Der Kreis will technikinteressierten Schülern die Möglichkeit bieten, von Klasse acht an in sechs Jahren die Hochschulreife zu erwerben. Der Kreistagsausschuss hat dem Antrag zugestimmt – allerdings nur mit knapper Mehrheit und nach längerer Diskussion.
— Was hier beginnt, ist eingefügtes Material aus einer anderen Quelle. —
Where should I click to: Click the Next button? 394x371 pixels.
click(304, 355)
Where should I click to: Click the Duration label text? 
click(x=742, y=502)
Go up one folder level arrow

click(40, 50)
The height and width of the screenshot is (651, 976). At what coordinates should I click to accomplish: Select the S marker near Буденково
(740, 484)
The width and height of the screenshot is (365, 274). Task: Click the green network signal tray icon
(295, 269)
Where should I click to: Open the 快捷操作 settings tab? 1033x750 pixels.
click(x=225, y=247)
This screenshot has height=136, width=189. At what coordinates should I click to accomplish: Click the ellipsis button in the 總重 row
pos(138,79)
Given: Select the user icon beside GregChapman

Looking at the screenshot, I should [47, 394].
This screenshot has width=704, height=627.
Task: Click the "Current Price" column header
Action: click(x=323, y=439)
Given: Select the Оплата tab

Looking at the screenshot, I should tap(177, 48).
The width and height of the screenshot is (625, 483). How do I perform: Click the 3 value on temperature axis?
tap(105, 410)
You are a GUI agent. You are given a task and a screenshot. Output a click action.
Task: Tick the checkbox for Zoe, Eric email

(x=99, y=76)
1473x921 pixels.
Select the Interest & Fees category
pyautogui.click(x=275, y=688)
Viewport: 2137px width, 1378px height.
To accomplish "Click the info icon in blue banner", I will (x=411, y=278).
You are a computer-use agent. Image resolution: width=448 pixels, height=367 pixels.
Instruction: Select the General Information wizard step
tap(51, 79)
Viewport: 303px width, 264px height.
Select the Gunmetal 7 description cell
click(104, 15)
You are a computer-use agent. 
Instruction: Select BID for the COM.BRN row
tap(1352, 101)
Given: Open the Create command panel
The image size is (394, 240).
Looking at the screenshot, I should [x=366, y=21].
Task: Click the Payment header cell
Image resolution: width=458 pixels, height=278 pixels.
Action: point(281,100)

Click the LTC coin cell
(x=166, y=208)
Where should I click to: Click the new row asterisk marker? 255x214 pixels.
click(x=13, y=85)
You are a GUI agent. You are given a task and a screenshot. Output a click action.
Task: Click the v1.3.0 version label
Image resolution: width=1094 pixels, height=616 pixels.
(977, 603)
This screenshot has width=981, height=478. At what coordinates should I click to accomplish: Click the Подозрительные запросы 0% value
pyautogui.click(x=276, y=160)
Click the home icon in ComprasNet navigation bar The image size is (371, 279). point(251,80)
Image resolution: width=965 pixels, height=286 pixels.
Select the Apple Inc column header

Rems-Murr : Frank Rodenhausen (fro)

Waiblingen - Technikinteressierten Schülern soll künftig in Waiblingen ein neuer Weg zum Abitur eröffnet werden. Der Kreis will an der Gewerblichen Schule in Waiblingen vom Schuljahr 2017/18 an eine Klasse einrichten, in der Achtklässler die Hochschulreife nach weiteren sechs Jahren erreichen können. Der Beschluss, das Bildungsangebot für das Technische Gymnasium zu beantragen, fiel im zuständigen Kreistagsausschuss mit 13 zu zehn Stimmen aber mit knapper Mehrheit und nach längerer, kontroverser Diskussion.

 

„Gute Schüler mit einem besonderen Interesse an Technik“ sind laut Michael Vogt, dem Geschäftsbereichsleiter Schulen, Bildung und Kultur im Landratsamt, die Zielgruppe. Immer wieder werde die Gewerbliche Schule bei Informationsveranstaltungen darauf angesprochen, warum das Angebot eines Technischen Gymnasiums nicht schon von der Mittelstufe an bestehe. In einem Beschlussantrag der Verwaltung sind weitere Argumente aufgeführt: etwa, dass die besondere Begabung vieler Kinder im Alter von 13 Jahren bisher nicht speziell gefördert werden könne. Und dass das neue Bildungsangebot sogar helfen könne, den Fachkräftenachwuchs frühzeitig und langfristig zu sichern.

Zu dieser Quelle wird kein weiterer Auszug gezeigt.